Prenez les écrits du tueur publiés en page deux de notre journal hier. Incroyablement mal torchés pour un étudiant en littérature anglaise, et violents certes, mais pas plus violents que ce que l'on trouve dans la littérature américaine ou française. Je pourrais vous donner mille exemples, à commencer par le livre dont je vous parle depuis deux semaines, Il faut parler de Kevin, les quelques pages qui détaillent comment le héros a tué sa soeur, son père et les sept élèves de son école sont mille fois plus violentes que les bêtises du tueur.

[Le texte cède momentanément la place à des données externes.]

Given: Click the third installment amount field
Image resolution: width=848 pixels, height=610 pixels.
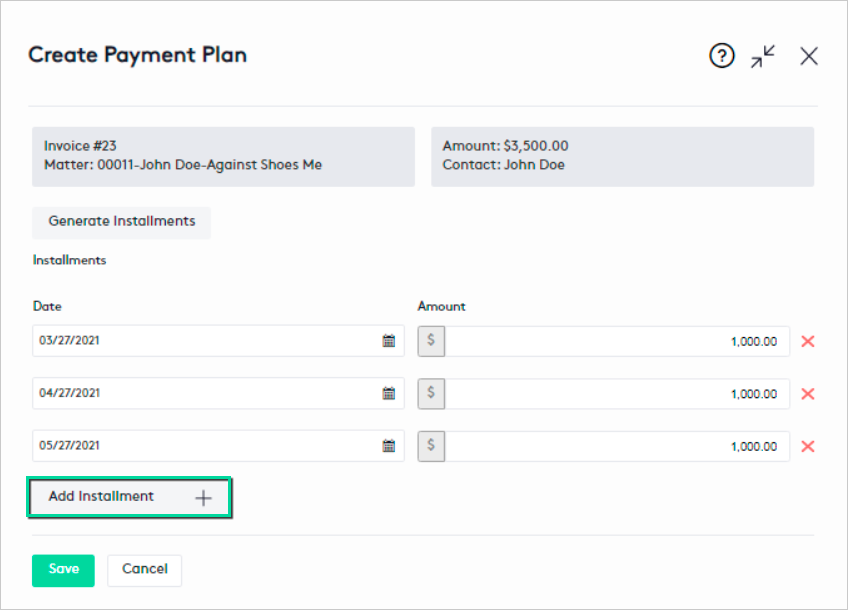Looking at the screenshot, I should [615, 446].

Je pense aussi à l'ancienne collection Fayard Noir, des auteurs comme Marc Villard, Prudon, surtout Dubrieu (Haine comme normal), je pense à Hamlet...

Je pense à ce jeune homme de 16 ans d'une école de Cornwall (Ontario) qui a écrit et lu en classe un texte (de fiction) violent. Les policiers sont venus l'arrêter, il a passé 34 jours en prison, les écrivains se sont mobilisés pour le défendre. « Si nous jetions en prison tous les auteurs de textes violents, 80 % des écrivains ne pourraient pas assister à nos rencontres », avait déclaré Neil Wilson, directeur du Festival international des écrivains d'Ottawa. Je pense à un autre élève qui a vécu la même mésaventure dans une école de Lachine.

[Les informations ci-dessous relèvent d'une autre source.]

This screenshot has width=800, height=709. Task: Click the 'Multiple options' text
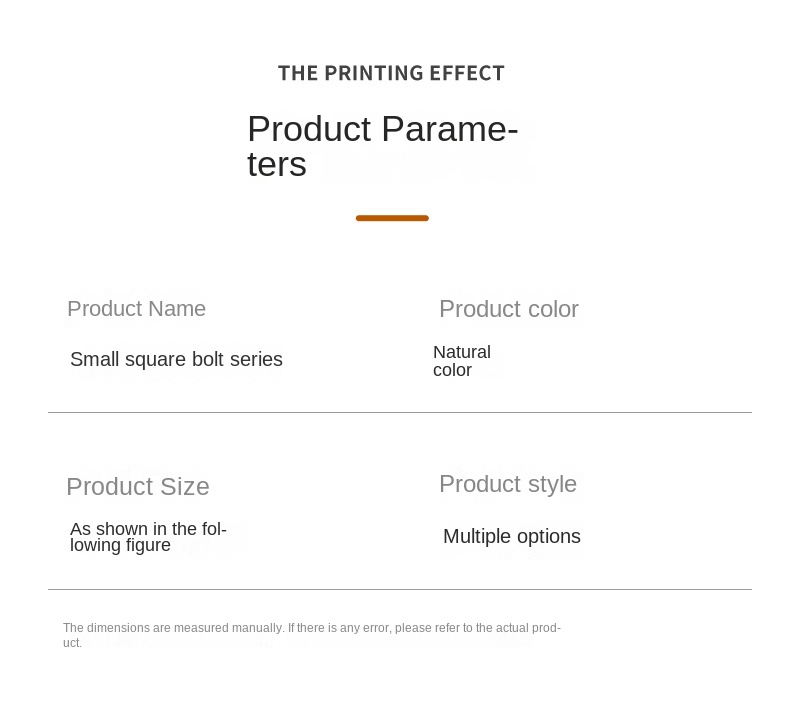512,537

Je pense que lorsqu'on encourage les simples citoyens à juger de la santé mentale de leur semblables, on met en branle une machine à épurer particulièrement dégueulasse.

Les armes maintenant. Je ne suis pas si férocement contre le contrôle des armes. Je ne vois aucune raison, par exemple, pour que les armes automatiques ou semi-automatiques soient en vente libre. Je suis contre le contrôle des armes parce que je le crois inutile - rappelez-vous que l'arme de l'illuminé de Dawson était légalement enregistrée - mais en fait ce n'est pas le contrôle lui-même qui me dérange, c'est son discours et les mémères qui s'agglutinent à ce discours-là, pas tellement pour les armes, mais pour la sécurité sécuritaire, pour le grand principe fédérateur du CONTRÔLE en fait, et pour bien sûr pour une bonne hygiène sociale. On y revient encore : la santé de la communauté. On nous a guéris de la fumée des cigarettes. On va nous guérir maintenant de notre violence.

Et moi qui crois bêtement, comme je disais plus haut, que de l'être un peu me garde de le devenir trop. Vous pensez que je suis malade, docteur?